A supercollider is a large ring designed to accelerate particles of protons and anti-protons until they collide. Its purpose is to create large amounts of energy in a controlled and monitored environment.

In the mid 1980’s, the United States wanted to construct the largest particle collider in the world. But when the escalating costs across multiple revised estimates became financially insurmountable, the project was terminated before completion. Now, nineteen years after construction was terminated, it still sits abandoned and vacant.


Costs Kill Plan

What was to be called the Superconducting Super Collider (SSC) began as an idea in 1983. Four years of lobbying resulted in the 1987 Congress approval of a bill earmarking a $4.4 billion dollar budget for the project.
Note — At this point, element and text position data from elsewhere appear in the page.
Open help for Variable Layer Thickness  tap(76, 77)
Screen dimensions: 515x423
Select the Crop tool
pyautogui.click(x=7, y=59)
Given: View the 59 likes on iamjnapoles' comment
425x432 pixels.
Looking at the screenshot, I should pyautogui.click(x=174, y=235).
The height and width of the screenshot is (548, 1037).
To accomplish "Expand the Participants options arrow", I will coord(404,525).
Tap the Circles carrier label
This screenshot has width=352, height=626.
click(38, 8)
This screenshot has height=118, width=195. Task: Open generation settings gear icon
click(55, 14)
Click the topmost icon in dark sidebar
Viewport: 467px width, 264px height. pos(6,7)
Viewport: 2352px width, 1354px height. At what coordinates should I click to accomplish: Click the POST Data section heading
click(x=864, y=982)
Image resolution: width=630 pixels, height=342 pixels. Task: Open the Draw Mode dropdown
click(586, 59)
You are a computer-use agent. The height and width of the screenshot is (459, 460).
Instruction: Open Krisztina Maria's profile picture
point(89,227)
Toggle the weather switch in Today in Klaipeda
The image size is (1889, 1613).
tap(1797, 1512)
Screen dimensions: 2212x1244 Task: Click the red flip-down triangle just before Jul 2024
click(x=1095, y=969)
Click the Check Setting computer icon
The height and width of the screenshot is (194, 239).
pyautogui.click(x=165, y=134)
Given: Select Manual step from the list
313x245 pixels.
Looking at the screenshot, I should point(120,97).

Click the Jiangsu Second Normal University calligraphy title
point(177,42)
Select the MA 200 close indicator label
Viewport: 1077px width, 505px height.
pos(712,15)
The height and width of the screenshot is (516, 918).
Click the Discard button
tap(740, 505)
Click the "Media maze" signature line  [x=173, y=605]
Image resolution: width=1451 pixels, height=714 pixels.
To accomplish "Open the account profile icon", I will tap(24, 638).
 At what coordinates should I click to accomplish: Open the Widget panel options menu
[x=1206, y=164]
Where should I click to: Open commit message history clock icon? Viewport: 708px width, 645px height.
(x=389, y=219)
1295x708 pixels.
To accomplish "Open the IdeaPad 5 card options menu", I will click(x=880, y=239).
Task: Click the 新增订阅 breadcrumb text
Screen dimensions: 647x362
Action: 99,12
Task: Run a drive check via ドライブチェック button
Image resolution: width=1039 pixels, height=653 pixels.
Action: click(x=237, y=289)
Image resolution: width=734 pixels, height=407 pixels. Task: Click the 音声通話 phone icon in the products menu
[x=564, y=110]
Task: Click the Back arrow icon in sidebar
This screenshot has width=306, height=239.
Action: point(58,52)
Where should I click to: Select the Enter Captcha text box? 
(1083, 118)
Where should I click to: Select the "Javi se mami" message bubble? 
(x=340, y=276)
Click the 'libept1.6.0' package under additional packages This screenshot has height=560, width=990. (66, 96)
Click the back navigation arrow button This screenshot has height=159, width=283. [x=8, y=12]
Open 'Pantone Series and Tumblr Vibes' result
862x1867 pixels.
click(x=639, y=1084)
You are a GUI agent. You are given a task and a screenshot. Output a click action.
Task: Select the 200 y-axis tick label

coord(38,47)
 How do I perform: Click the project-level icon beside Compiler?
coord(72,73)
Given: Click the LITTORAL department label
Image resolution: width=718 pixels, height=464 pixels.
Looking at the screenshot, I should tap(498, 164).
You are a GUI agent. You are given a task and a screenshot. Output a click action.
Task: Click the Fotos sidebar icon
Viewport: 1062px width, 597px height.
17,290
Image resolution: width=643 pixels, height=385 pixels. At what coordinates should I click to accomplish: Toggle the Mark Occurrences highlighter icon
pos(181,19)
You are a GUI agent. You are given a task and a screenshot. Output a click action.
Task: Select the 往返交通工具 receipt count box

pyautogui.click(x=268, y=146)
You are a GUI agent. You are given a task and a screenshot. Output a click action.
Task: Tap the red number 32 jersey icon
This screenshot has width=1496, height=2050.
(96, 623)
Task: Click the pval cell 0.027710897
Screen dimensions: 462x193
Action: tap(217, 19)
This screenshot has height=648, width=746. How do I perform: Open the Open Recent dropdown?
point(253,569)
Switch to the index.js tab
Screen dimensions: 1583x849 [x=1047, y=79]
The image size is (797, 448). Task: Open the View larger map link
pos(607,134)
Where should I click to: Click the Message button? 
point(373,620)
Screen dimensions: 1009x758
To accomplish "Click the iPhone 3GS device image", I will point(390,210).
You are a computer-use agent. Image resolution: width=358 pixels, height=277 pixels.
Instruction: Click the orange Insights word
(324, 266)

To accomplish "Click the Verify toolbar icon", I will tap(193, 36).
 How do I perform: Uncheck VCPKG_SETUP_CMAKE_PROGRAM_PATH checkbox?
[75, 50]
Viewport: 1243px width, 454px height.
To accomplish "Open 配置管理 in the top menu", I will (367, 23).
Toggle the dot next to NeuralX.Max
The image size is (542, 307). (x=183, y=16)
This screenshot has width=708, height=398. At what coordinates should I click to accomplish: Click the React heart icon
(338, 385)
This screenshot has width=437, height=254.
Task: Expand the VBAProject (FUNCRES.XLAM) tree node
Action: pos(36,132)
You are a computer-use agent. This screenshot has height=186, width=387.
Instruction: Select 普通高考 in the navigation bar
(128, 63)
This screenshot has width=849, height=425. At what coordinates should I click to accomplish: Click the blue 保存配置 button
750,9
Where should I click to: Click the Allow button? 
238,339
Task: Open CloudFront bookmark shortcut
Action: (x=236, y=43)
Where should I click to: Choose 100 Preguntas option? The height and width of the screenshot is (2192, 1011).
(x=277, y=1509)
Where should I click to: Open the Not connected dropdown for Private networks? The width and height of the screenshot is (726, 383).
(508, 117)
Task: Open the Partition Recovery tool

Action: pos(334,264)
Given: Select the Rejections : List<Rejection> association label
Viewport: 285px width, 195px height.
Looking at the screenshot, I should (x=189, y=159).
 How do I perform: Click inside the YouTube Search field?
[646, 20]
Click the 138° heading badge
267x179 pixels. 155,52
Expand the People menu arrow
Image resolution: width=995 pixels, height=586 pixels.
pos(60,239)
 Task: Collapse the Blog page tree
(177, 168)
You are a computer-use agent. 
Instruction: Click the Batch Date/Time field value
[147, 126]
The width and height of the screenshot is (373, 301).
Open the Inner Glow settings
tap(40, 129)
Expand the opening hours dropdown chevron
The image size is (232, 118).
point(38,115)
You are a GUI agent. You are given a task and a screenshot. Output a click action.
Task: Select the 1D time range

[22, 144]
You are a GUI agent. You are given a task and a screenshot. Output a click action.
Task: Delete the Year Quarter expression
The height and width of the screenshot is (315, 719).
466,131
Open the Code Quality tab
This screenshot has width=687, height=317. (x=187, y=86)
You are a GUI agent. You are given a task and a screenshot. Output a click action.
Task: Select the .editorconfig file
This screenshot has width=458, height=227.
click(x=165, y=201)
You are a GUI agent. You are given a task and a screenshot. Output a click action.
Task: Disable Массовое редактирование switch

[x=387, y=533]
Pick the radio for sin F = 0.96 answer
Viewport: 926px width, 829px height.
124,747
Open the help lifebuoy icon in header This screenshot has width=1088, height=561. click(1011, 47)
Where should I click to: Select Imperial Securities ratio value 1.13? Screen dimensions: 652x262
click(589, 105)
A site in Texas was chosen, and in 1991 construction began on what was supposed to become the world’s largest super collider.

By 1993 the cost projection had risen to over $12 billion. With limited financial resources, the U.S. government was forced to choose between funding the International Space Station (ISS) or the super particle collider.

Congress approved funding for the ISS and on October 21, 1993, the SSC project was cancelled.

When the project was cancelled, 14 miles of tunnels and 17 shafts had already been dug, as well as all surface structures completed.

Total spent: $2 billion.

Map It!


After project cancellation, the site was given to Ellis County Texas. Numerous attempts to sell the property failed until 2006, when a private investment group finally purchased the property.

It was rumored there were plans to use the SSC as a tier III or IV data center, but in 2011 the property still sat derelict and abandoned.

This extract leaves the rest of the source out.